[[ Source data, beginning ]]
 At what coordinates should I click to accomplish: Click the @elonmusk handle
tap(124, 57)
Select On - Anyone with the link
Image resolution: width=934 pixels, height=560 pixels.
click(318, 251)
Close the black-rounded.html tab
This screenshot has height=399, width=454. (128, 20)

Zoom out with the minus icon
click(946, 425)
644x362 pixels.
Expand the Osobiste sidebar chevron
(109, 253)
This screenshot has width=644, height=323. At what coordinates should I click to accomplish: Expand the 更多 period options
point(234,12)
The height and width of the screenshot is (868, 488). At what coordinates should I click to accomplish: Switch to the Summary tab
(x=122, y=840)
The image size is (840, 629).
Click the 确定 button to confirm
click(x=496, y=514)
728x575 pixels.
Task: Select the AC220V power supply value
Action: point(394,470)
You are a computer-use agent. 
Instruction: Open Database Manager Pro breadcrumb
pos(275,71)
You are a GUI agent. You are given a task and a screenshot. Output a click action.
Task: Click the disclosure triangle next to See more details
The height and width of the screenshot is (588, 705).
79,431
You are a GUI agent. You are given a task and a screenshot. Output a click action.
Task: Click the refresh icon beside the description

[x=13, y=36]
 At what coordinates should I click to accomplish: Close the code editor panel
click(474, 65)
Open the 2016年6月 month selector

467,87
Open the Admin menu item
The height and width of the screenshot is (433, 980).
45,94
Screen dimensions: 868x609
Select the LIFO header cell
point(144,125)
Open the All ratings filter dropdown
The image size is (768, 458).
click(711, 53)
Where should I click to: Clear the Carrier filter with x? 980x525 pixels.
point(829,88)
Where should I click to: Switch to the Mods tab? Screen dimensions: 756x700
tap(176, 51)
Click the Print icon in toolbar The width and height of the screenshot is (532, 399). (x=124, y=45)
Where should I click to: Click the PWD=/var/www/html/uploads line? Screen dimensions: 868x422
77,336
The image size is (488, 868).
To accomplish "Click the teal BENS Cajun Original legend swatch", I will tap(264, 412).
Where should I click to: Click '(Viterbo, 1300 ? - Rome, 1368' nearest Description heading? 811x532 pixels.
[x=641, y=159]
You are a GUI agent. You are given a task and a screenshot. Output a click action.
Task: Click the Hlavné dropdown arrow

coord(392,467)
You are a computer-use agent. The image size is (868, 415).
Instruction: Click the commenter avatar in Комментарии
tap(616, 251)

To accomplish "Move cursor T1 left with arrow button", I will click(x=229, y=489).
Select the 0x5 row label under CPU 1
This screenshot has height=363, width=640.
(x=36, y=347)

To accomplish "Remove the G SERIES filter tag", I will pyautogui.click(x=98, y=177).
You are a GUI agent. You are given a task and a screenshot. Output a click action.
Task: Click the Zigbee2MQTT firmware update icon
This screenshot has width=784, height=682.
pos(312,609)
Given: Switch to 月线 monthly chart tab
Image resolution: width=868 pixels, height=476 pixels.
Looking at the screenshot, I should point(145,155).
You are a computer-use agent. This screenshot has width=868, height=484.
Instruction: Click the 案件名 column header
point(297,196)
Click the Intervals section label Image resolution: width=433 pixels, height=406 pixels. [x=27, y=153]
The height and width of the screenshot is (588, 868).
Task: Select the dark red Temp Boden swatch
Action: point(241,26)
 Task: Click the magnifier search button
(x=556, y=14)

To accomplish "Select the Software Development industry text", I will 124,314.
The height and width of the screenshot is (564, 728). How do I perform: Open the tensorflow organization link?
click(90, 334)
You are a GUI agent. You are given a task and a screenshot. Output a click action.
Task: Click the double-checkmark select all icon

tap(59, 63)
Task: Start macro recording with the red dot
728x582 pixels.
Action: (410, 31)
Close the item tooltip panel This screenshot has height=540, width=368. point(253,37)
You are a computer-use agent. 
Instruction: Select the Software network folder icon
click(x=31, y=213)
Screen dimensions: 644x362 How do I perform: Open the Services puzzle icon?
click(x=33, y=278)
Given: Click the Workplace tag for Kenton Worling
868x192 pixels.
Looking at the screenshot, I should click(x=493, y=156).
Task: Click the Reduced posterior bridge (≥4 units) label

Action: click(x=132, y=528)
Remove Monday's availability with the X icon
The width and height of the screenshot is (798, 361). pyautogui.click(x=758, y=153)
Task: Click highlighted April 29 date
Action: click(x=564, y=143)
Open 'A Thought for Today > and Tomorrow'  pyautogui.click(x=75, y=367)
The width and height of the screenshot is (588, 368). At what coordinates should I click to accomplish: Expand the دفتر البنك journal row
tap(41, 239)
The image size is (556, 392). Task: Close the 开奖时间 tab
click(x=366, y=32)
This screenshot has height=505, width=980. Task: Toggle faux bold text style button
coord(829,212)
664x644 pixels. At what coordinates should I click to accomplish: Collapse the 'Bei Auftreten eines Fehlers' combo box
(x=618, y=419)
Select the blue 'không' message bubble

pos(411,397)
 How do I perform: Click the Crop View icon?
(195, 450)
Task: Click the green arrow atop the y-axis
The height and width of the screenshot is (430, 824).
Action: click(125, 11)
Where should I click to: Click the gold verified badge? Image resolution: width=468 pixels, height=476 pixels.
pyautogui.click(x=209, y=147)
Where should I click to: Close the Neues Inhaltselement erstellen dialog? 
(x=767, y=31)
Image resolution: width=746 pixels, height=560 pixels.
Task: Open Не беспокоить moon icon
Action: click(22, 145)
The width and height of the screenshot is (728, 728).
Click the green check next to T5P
[[ Source data, end ]]
Your instructions: Output the data once more, exactly as given.

Output of the task:
 At what coordinates should I click to accomplish: Click the @elonmusk handle
tap(124, 57)
Select On - Anyone with the link
Image resolution: width=934 pixels, height=560 pixels.
click(318, 251)
Close the black-rounded.html tab
This screenshot has height=399, width=454. (128, 20)

Zoom out with the minus icon
click(946, 425)
644x362 pixels.
Expand the Osobiste sidebar chevron
(109, 253)
This screenshot has width=644, height=323. At what coordinates should I click to accomplish: Expand the 更多 period options
point(234,12)
The height and width of the screenshot is (868, 488). At what coordinates should I click to accomplish: Switch to the Summary tab
(x=122, y=840)
The image size is (840, 629).
Click the 确定 button to confirm
click(x=496, y=514)
728x575 pixels.
Task: Select the AC220V power supply value
Action: point(394,470)
You are a computer-use agent. 
Instruction: Open Database Manager Pro breadcrumb
pos(275,71)
You are a GUI agent. You are given a task and a screenshot. Output a click action.
Task: Click the disclosure triangle next to See more details
The height and width of the screenshot is (588, 705).
79,431
You are a GUI agent. You are given a task and a screenshot. Output a click action.
Task: Click the refresh icon beside the description

[x=13, y=36]
 At what coordinates should I click to accomplish: Close the code editor panel
click(474, 65)
Open the 2016年6月 month selector

467,87
Open the Admin menu item
The height and width of the screenshot is (433, 980).
45,94
Screen dimensions: 868x609
Select the LIFO header cell
point(144,125)
Open the All ratings filter dropdown
The image size is (768, 458).
click(711, 53)
Where should I click to: Clear the Carrier filter with x? 980x525 pixels.
point(829,88)
Where should I click to: Switch to the Mods tab? Screen dimensions: 756x700
tap(176, 51)
Click the Print icon in toolbar The width and height of the screenshot is (532, 399). (x=124, y=45)
Where should I click to: Click the PWD=/var/www/html/uploads line? Screen dimensions: 868x422
77,336
The image size is (488, 868).
To accomplish "Click the teal BENS Cajun Original legend swatch", I will tap(264, 412).
Where should I click to: Click '(Viterbo, 1300 ? - Rome, 1368' nearest Description heading? 811x532 pixels.
[x=641, y=159]
You are a GUI agent. You are given a task and a screenshot. Output a click action.
Task: Click the Hlavné dropdown arrow

coord(392,467)
You are a computer-use agent. The image size is (868, 415).
Instruction: Click the commenter avatar in Комментарии
tap(616, 251)

To accomplish "Move cursor T1 left with arrow button", I will click(x=229, y=489).
Select the 0x5 row label under CPU 1
This screenshot has height=363, width=640.
(x=36, y=347)

To accomplish "Remove the G SERIES filter tag", I will pyautogui.click(x=98, y=177).
You are a GUI agent. You are given a task and a screenshot. Output a click action.
Task: Click the Zigbee2MQTT firmware update icon
This screenshot has width=784, height=682.
pos(312,609)
Given: Switch to 月线 monthly chart tab
Image resolution: width=868 pixels, height=476 pixels.
Looking at the screenshot, I should point(145,155).
You are a computer-use agent. This screenshot has width=868, height=484.
Instruction: Click the 案件名 column header
point(297,196)
Click the Intervals section label Image resolution: width=433 pixels, height=406 pixels. [x=27, y=153]
The height and width of the screenshot is (588, 868).
Task: Select the dark red Temp Boden swatch
Action: point(241,26)
 Task: Click the magnifier search button
(x=556, y=14)

To accomplish "Select the Software Development industry text", I will 124,314.
The height and width of the screenshot is (564, 728). How do I perform: Open the tensorflow organization link?
click(90, 334)
You are a GUI agent. You are given a task and a screenshot. Output a click action.
Task: Click the double-checkmark select all icon

tap(59, 63)
Task: Start macro recording with the red dot
728x582 pixels.
Action: (410, 31)
Close the item tooltip panel This screenshot has height=540, width=368. point(253,37)
You are a computer-use agent. 
Instruction: Select the Software network folder icon
click(x=31, y=213)
Screen dimensions: 644x362 How do I perform: Open the Services puzzle icon?
click(x=33, y=278)
Given: Click the Workplace tag for Kenton Worling
868x192 pixels.
Looking at the screenshot, I should click(x=493, y=156).
Task: Click the Reduced posterior bridge (≥4 units) label

Action: click(x=132, y=528)
Remove Monday's availability with the X icon
The width and height of the screenshot is (798, 361). pyautogui.click(x=758, y=153)
Task: Click highlighted April 29 date
Action: click(x=564, y=143)
Open 'A Thought for Today > and Tomorrow'  pyautogui.click(x=75, y=367)
The width and height of the screenshot is (588, 368). At what coordinates should I click to accomplish: Expand the دفتر البنك journal row
tap(41, 239)
The image size is (556, 392). Task: Close the 开奖时间 tab
click(x=366, y=32)
This screenshot has height=505, width=980. Task: Toggle faux bold text style button
coord(829,212)
664x644 pixels. At what coordinates should I click to accomplish: Collapse the 'Bei Auftreten eines Fehlers' combo box
(x=618, y=419)
Select the blue 'không' message bubble

pos(411,397)
 How do I perform: Click the Crop View icon?
(195, 450)
Task: Click the green arrow atop the y-axis
The height and width of the screenshot is (430, 824).
Action: click(125, 11)
Where should I click to: Click the gold verified badge? Image resolution: width=468 pixels, height=476 pixels.
pyautogui.click(x=209, y=147)
Where should I click to: Close the Neues Inhaltselement erstellen dialog? 
(x=767, y=31)
Image resolution: width=746 pixels, height=560 pixels.
Task: Open Не беспокоить moon icon
Action: click(22, 145)
The width and height of the screenshot is (728, 728).
Click the green check next to T5P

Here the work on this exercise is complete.